And yet I still haven’t gotten to the Peter Gabriel part. Here it is: the tour was arduous and difficult, though no more so than such things were known to have been among our cohort. But that made it all seasier to swallow, not easier to do. As it happened, though, we had few equipmwnt failures, only one prohibitive van breakdown, and got along well enough with each other. But we were pretty beat by the time we got to Amsterdam. It was the second-to-last show of the tour and we were all kind of sleepwalking by then, almost done but not quite, almost on our way home but not quite. In some confusion or other, J.’s backpack was either stolen or emptied by thieves. It was disheartening and inconvenient at a moment when bandwidth was in short supply. We weren’t chatting much.
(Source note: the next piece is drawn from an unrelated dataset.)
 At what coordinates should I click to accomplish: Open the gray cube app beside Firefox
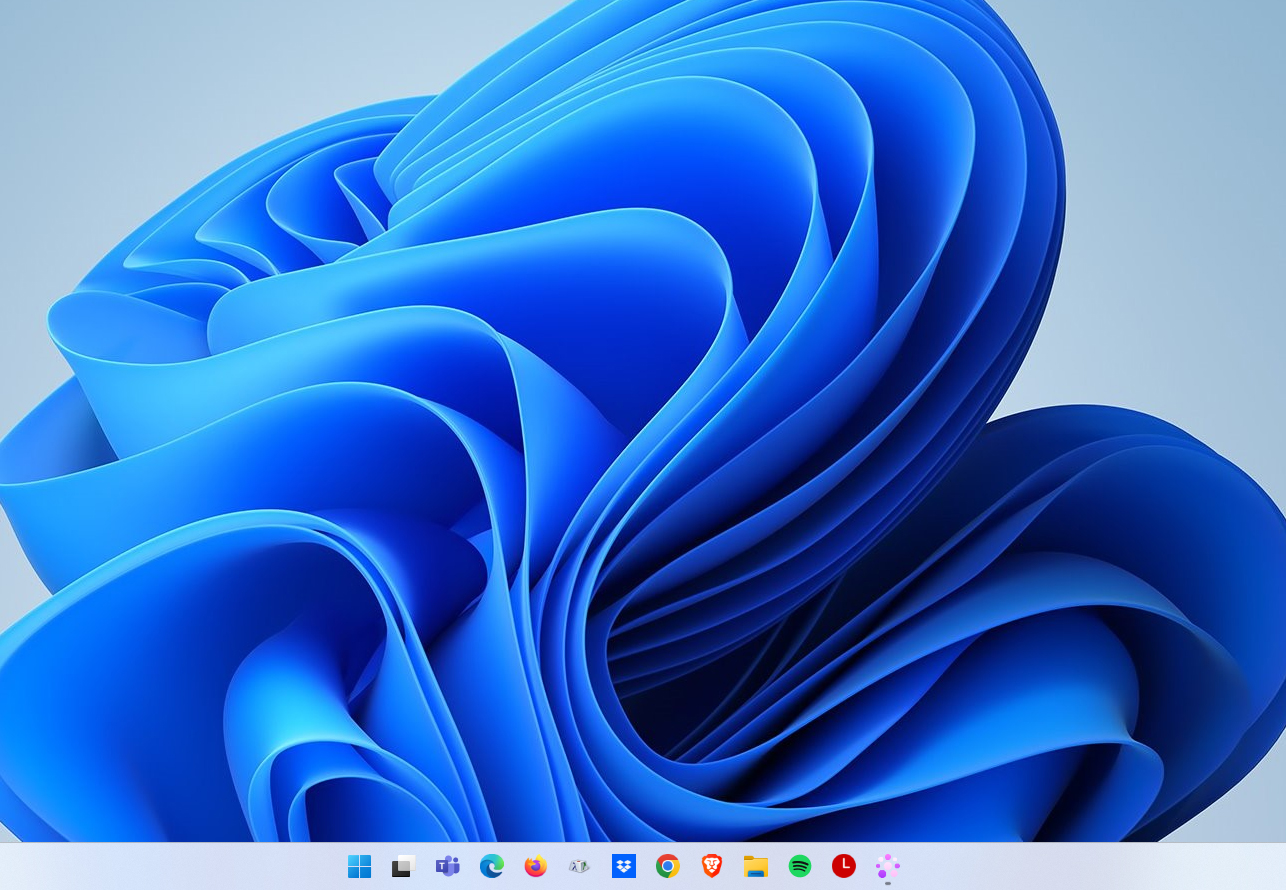coord(579,866)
In a hallway near our dressing room the was a piano, presumably rolled offstage to make room for our show. We’d all sort of taken turns plinking away at one thing or another. But then J. eased into the chords from Here Comes the Flood,” a song that I had never heard anyone except Peter Gabriel play. I had never been in close proximity to that progression, and combined with the exhaustion and overelation of the day was very nearly moved to tears. I don’t rememember if J. played it all the way through. I’m sure one of us sang along, if only briefly. I’m also sure I blabbed about how we should cover the song, an impulsive reaction to its beauty and my desire to possess it and let it speak for me as it always had, an inner attenuation of doubt and racket and need expressed outwardly.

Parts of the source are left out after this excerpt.